:: Activity ::
In the entries that follow, locate the line with "Screen dimensions: 947x560", then restate that line and all later lines exactly as they appear, leaving pictures out.

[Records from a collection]
»»
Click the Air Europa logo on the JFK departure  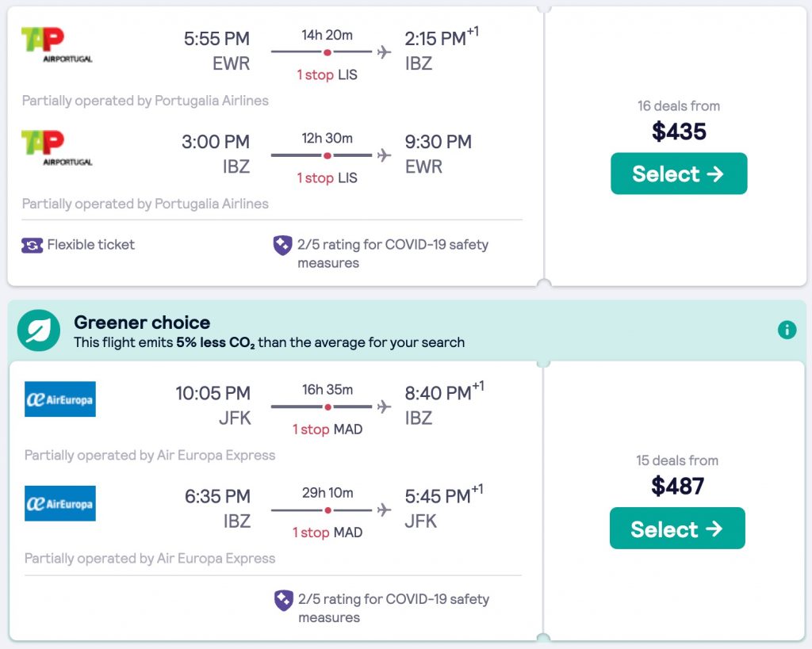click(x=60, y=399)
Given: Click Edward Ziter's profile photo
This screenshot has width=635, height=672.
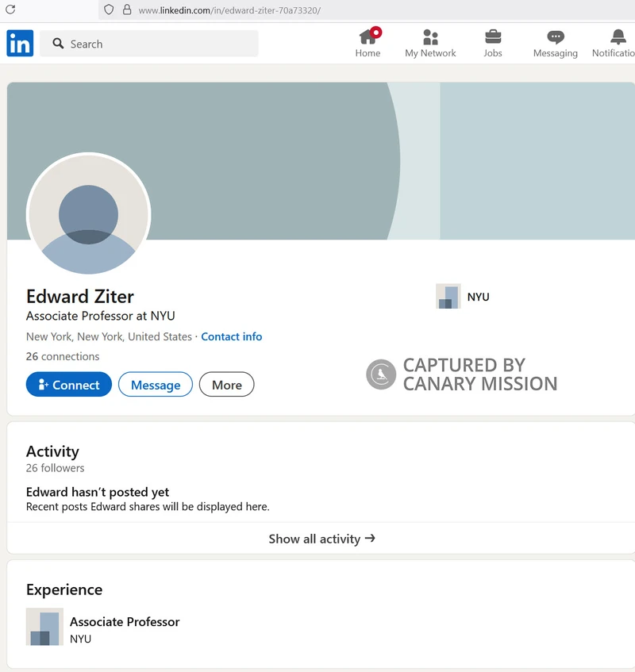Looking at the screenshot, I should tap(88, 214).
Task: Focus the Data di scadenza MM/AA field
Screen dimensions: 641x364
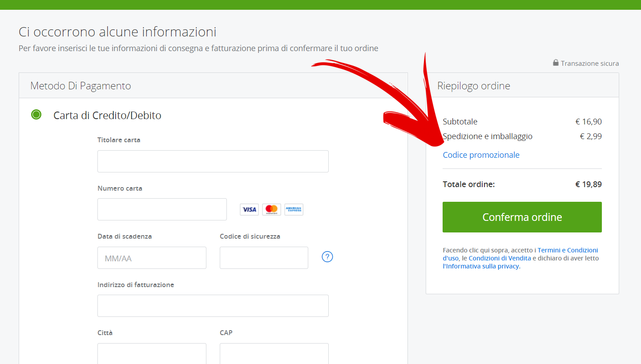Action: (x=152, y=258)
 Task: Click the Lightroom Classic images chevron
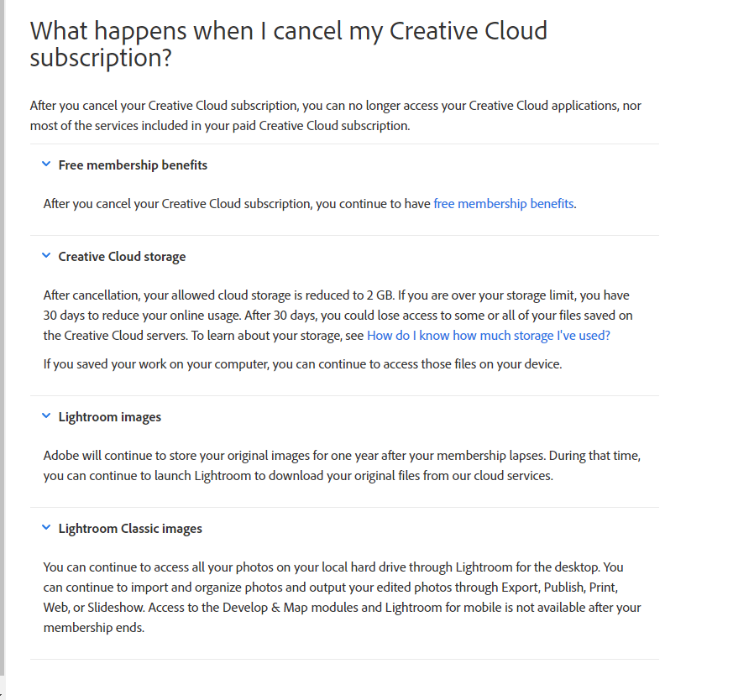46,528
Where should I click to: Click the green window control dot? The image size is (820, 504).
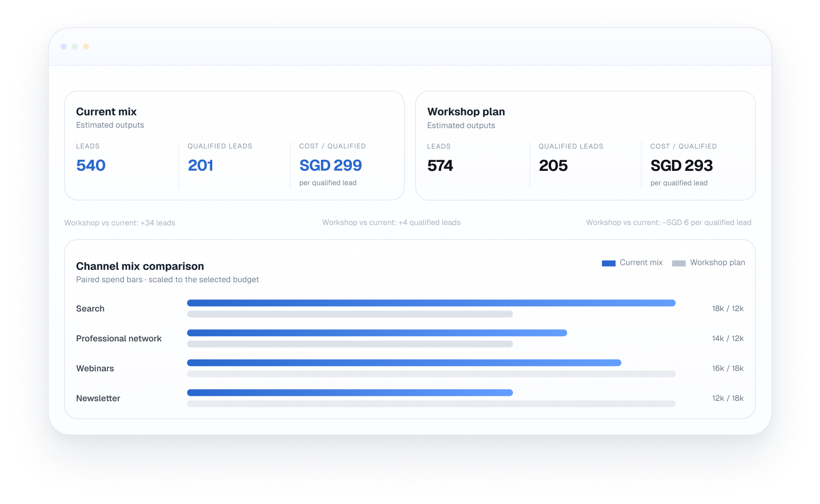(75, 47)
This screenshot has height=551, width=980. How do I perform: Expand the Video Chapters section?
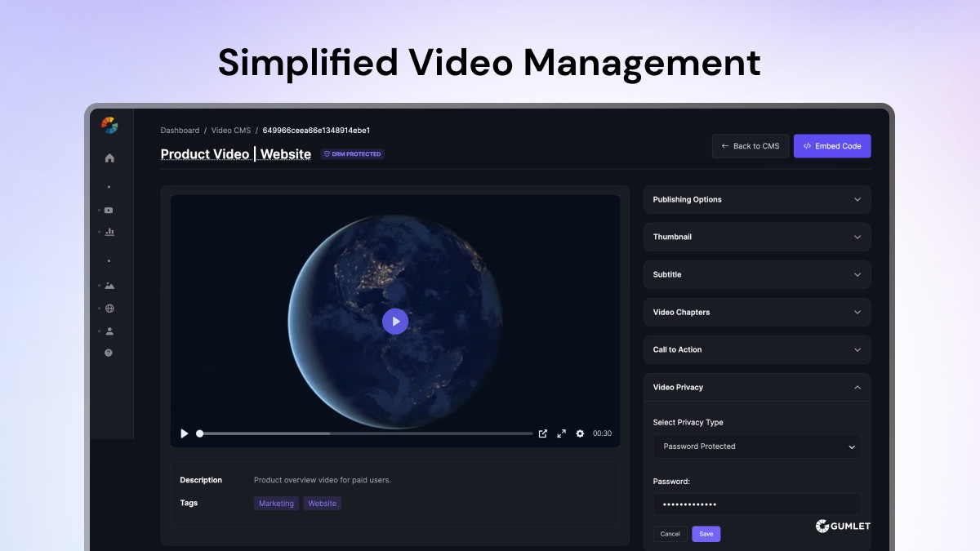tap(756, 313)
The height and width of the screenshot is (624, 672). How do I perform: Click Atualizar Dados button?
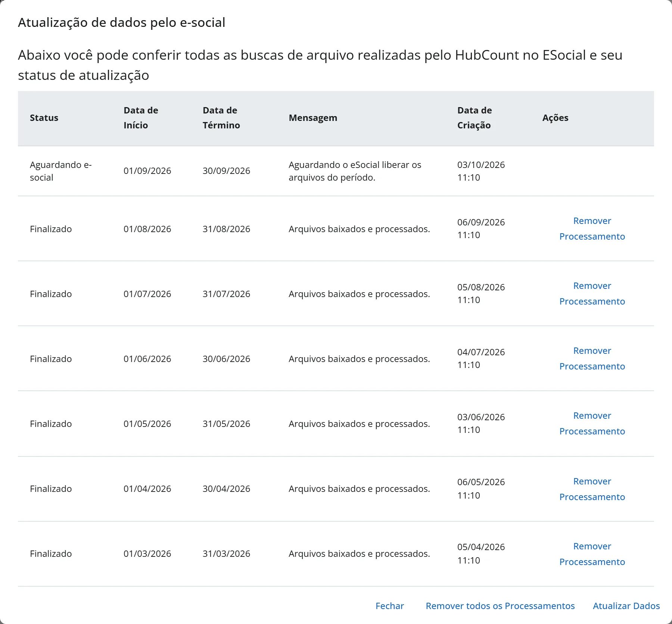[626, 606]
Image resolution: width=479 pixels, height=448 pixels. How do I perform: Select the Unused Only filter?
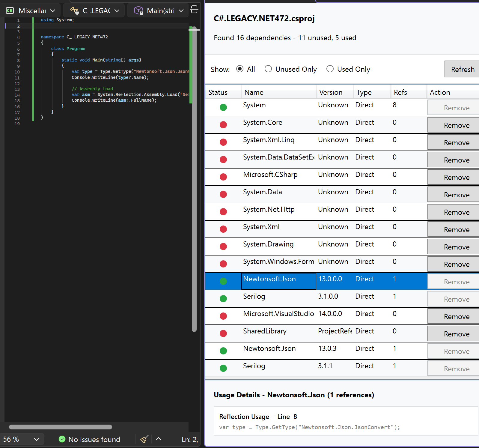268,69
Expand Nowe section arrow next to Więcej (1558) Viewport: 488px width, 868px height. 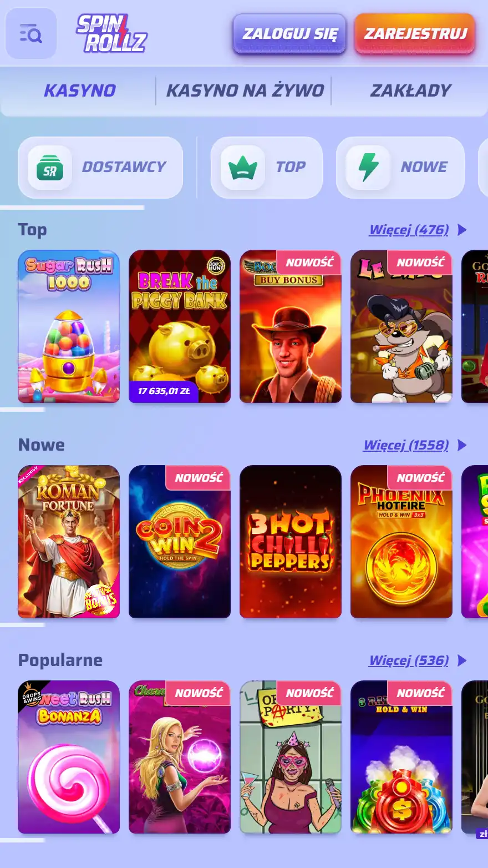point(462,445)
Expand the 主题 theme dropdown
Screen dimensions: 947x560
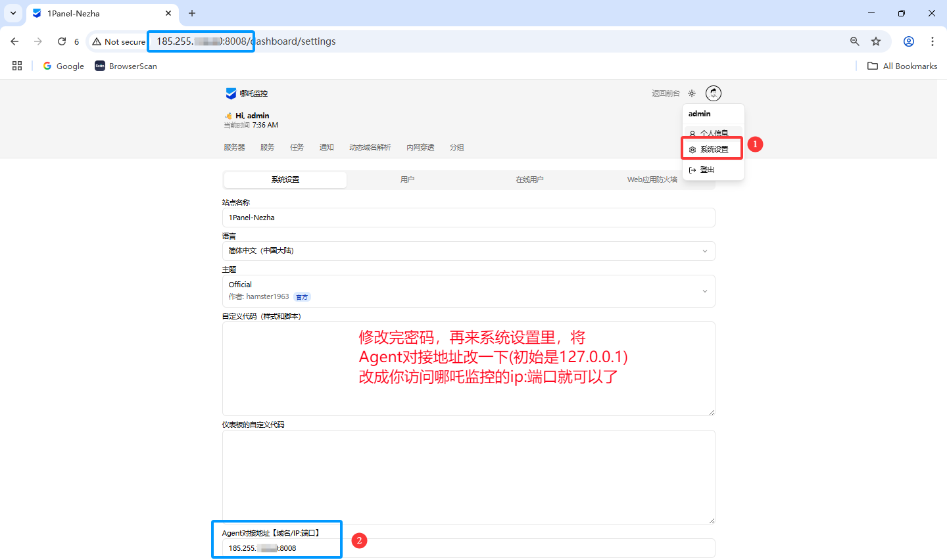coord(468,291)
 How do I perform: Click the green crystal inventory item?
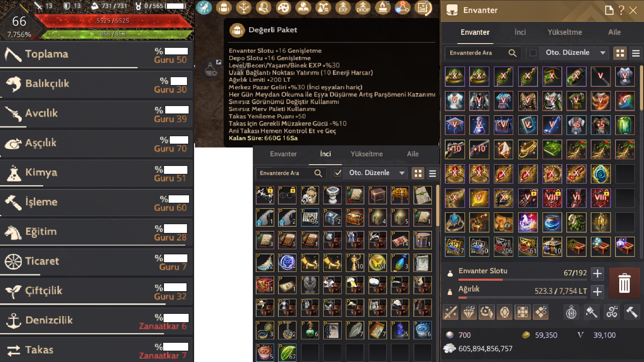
««
:: Answer section ::
Screen dimensions: 947x560
coord(468,291)
 How do I perform: Click the green crystal inventory item?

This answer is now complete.